- _Exercise directions_: Please reproduce word for word the lines of the listing below, beginning at the line that contains "Image resolution: width=584" and stopping after the line that contains "pos(690,88)".

- _Dataset records_:

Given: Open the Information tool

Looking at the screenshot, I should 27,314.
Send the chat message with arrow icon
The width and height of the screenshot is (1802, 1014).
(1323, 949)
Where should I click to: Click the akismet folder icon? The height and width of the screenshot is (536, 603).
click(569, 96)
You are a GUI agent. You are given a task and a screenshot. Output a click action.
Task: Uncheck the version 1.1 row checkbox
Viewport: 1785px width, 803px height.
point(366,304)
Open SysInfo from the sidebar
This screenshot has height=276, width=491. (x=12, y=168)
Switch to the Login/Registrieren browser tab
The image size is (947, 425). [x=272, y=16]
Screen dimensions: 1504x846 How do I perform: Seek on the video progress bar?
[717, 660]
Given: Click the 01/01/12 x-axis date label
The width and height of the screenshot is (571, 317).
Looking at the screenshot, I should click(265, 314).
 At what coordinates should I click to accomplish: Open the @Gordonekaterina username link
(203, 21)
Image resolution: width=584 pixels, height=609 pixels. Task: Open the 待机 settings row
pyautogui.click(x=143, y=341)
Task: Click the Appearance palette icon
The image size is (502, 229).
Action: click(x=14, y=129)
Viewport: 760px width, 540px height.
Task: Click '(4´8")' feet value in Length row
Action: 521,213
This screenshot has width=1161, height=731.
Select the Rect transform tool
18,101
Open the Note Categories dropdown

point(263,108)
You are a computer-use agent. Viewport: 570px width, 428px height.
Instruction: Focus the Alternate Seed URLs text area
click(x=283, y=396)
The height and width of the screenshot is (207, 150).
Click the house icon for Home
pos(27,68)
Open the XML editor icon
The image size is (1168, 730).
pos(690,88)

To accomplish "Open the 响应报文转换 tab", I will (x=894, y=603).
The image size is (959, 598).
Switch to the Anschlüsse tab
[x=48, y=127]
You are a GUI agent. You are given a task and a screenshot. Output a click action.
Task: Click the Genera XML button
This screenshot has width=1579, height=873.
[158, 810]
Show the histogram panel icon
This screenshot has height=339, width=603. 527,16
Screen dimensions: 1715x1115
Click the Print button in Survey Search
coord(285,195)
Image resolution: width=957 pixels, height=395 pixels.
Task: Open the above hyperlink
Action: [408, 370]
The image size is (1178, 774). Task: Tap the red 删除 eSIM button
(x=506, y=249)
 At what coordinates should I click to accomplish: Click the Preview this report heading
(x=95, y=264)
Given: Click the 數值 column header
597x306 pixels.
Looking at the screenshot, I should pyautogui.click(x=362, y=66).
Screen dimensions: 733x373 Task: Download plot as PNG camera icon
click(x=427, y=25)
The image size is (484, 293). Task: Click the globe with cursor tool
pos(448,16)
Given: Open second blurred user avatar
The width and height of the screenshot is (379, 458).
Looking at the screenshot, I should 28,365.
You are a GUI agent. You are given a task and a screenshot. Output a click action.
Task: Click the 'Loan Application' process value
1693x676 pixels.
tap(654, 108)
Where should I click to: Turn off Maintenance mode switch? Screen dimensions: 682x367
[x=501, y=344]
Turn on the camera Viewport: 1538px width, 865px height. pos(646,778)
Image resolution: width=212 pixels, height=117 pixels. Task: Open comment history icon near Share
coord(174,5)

- _Correct output_:
Image resolution: width=584 pixels, height=609 pixels. Task: Open the 待机 settings row
pyautogui.click(x=143, y=341)
Task: Click the Appearance palette icon
The image size is (502, 229).
Action: click(x=14, y=129)
Viewport: 760px width, 540px height.
Task: Click '(4´8")' feet value in Length row
Action: 521,213
This screenshot has width=1161, height=731.
Select the Rect transform tool
18,101
Open the Note Categories dropdown

point(263,108)
You are a computer-use agent. Viewport: 570px width, 428px height.
Instruction: Focus the Alternate Seed URLs text area
click(x=283, y=396)
The height and width of the screenshot is (207, 150).
Click the house icon for Home
pos(27,68)
Open the XML editor icon
The image size is (1168, 730).
pos(690,88)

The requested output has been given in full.